Google Local Search uses address information that it buys from data suppliers like telephone companies.
Sometimes street numbers or other location information for businesses are missing in the information provided by those data suppliers.
How might Google fill in the missing information? One way might be for Google to search the web to find more about those businesses.
A newly published patent application from Google explores how it might perform web searches with the incomplete location information that it does have for businesses, and look at the snippets returned for more address information about those businesses.
What if any of that information is wrong?
Mike Blumenthal recently discussed an interesting question related to local search in Google Plus Box – Where does the (wrong) data come from? It’s a very good question, and he has some interesting examples.
The Address Completion Patent Application
For some types of businesses (and non-commercial organizations) and for businesses in some geographic areas such as China, address information can be difficult to obtain.
While Google can buy business listing data from commercial data vendors such as telecoms, that information may often lack street numbers or other important information, making it difficult for local search to display complete addresses and maps to searchers.
The Google patent filing describes how the search engine might try to get complete information for businesses.
Local Search Using Address Completion
Invented by Jiang Qian
Assigned to Google
US Patent Application 20080065694
Published March 13, 2008
Filed May 22, 2007
A local search server receives queries for information about businesses from clients. The local search server searches a local information database for information about a business and reports the information about the business to the client that requested it.
Sometimes, the database lacks complete information for the business. For example, the database might be missing the street number for the business.
The local search server obtains the missing information by interfacing with a search engine and searching for hosted documents about the business.
The local search server receives snippets of text from the documents. The local search server applies one or more heuristics to the text snippets to determine the missing information. The missing information is saved in the local information database.
About Local Search
A local search engine may collect information taken from many data suppliers that provide listing data about businesses and other entities from specified geographic areas. The listing data might contain complete addresses for some businesses, but only partial addresses for others.
Local search works by responding to search queries for information about businesses within particular geographic regions by providing searchers with information about the businesses that may satisfy the query. Information about a business can include:
- An address or other location information,
- Business hours,
- Phone number,
- Editorial reviews of the business,
- User-submitted ratings of the business,
- A map displaying the location of a business,
- Accepted forms of payment,
- Whether parking is available,
- A link to the business’s web page,
- Other information.
Missing Address Information
While the local search server may have general address information for a business from a data supplier, other information might be missing that would help show the exact location of the business and enable it to be shown on a map.

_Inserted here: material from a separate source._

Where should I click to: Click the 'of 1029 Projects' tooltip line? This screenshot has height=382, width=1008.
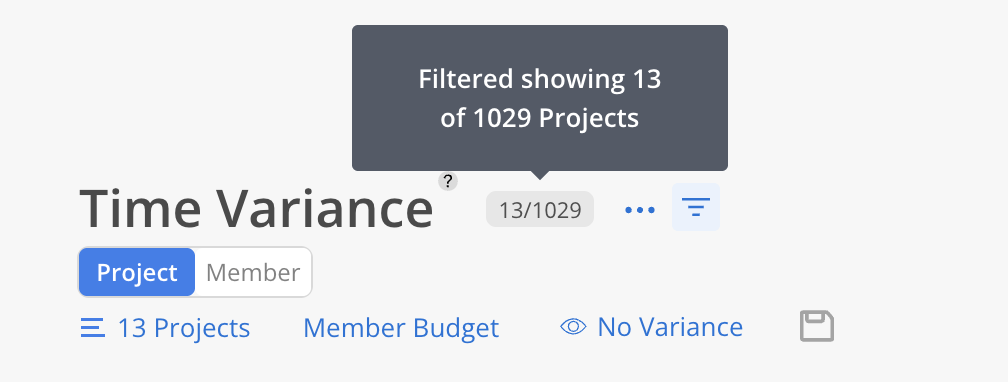pyautogui.click(x=540, y=118)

There might be more information about well known businesses, and less information for lesser-known businesses. In places like certain regions of China, complete address information is difficult to obtain from any data supplier.
Local search doesn’t need to show something like the floor number for a business in a skyscraper, but being able to show a business on a map, or to provide driving directions is helpful to searchers.
More Address Information from Search Snippets
Google might try to make up for this lack of complete information by looking for more information about the business on the Web.
Some types of businesses, such as parking lots, might be excluded from this process of gathering more information.
For businesses that are included, Google might search for web pages describing those businesses, containing terms matching some or all of the known address information for the businesses, and returning snippets of text from pages that satisfy the queries. Text in those snippets from near the search terms may include additional address information.
A snippet analysis program would follow certain rules to identify missing address information. Those rules can vary depending upon things like:
- The language in which the search results are presented,
- The type of missing address information that is sought,
- The type of business, and/or;
- Other factors.
Examples of Snippet Analysis Rules:
Choosing consistent versions – There may be more than one way to describe a street address, and the search engine may choose one way over another. For instance, in China, numbers can be represented in number for and in Chinese character form. That information might be shown in local search only in number form.
Looking for correct information – When looking at individual snippets to find a street number or other part of the address, if the business name appears before the address, it may be more likely to be the correct address for the business than if it appears after the address.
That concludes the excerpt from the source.